● **SOURCE TEXT**
++++++++++

Around the same time, Philips pioneered the introduction of small dimples in the sides of the discharge tube, which formed cool spots and served as sodium reservoirs to hold the sodium in place. This offered a marked improvement over the bamboo and earlier lamps because the dimples, being cold spots, slowed the rate of sodium being distilled towards the U-bend. A better distribution of sodium vapour along the tube length was maintained during life, and as a result lumen maintenance was greatly improved. Whereas the bamboo lamps tended to drop to about 60-65% lumen maintenance at the end of their 4000-hour rated life, the dimpled lamps attained about 75-80%. Another advantage of the dimples is that the sodium is concentrated in globules of greater thickness and smaller diameter. This has a positive effect in reducing the light-blocking effect caused by sodium mirrors in earlier lamps, and contributes about 3.5% improvement in luminous flux.

++++++++++

● **THE TASKS**
(1) List every percentage figure given in the sodium lamp passage.
(2) Write the next few sentences of the sodium lamp passage, picking up right after its final sentence.
The data that comes next is separate from the sodium lamp passage.

● **GIVEN MATERIAL**
++++++++++

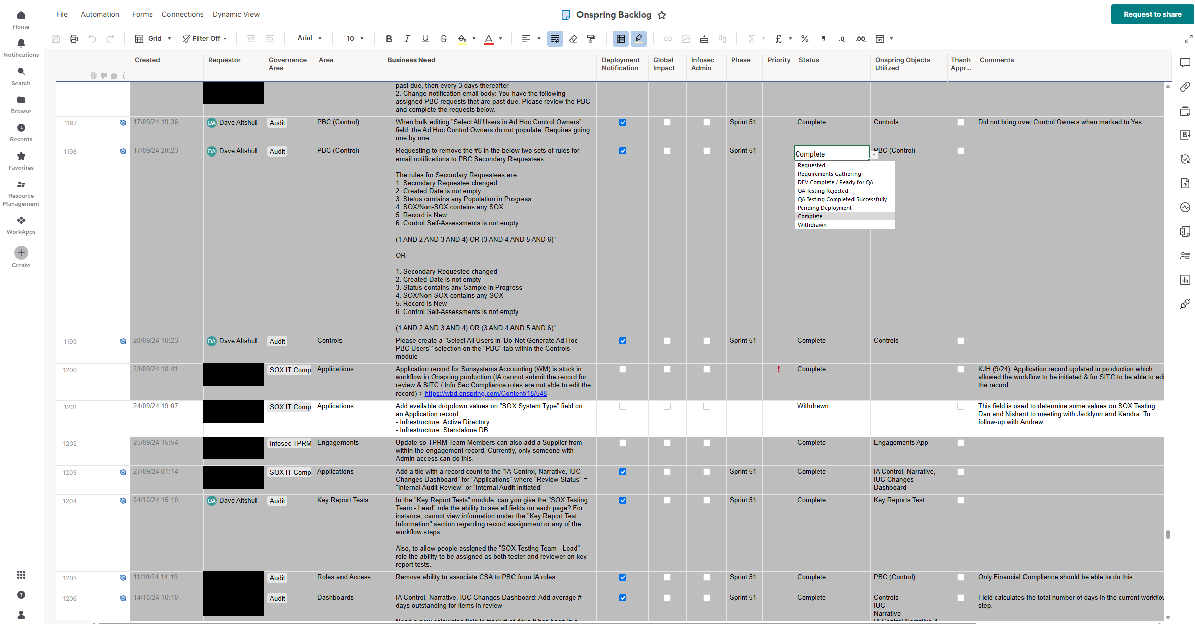
Task: Star the Onspring Backlog sheet as favorite
Action: pyautogui.click(x=662, y=15)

++++++++++

● **ANSWERS TO THE TASKS**
(1) 60-65%, 75-80%, 3.5%

(2)
Due to the fragility of the exposed dimples, they were only employed in SO/H detatchable lamps for a brief period. It was very easy to scratch the glass surface during insertion into the dewar jacket. Additionally the diameter of the inner wall of the dewar jacket was set so as to accommodate the ordinary discharge tubes - but the dimples approached the wall of the dewar much more closely, and if not perfectly aligned, vibration may cause the inner to impact the dewar and lead to breakage of the dimples. Some references state that they were introduced as early as 1956, but quickly withdrawn after their introduction on the SO/H type lamps and production reverted to the earlier bamboo design, because the rate of breakage was too high. The dimples made a renewed appearance following the 1958 introduction of Philips' first Integral-style lamp, which is covered in the next section. Other references however state that the dimples were only first introduced on the dewar-type lamps in 1958, and that production of the sodium lamps was upgraded directly in that same year to the Integral design.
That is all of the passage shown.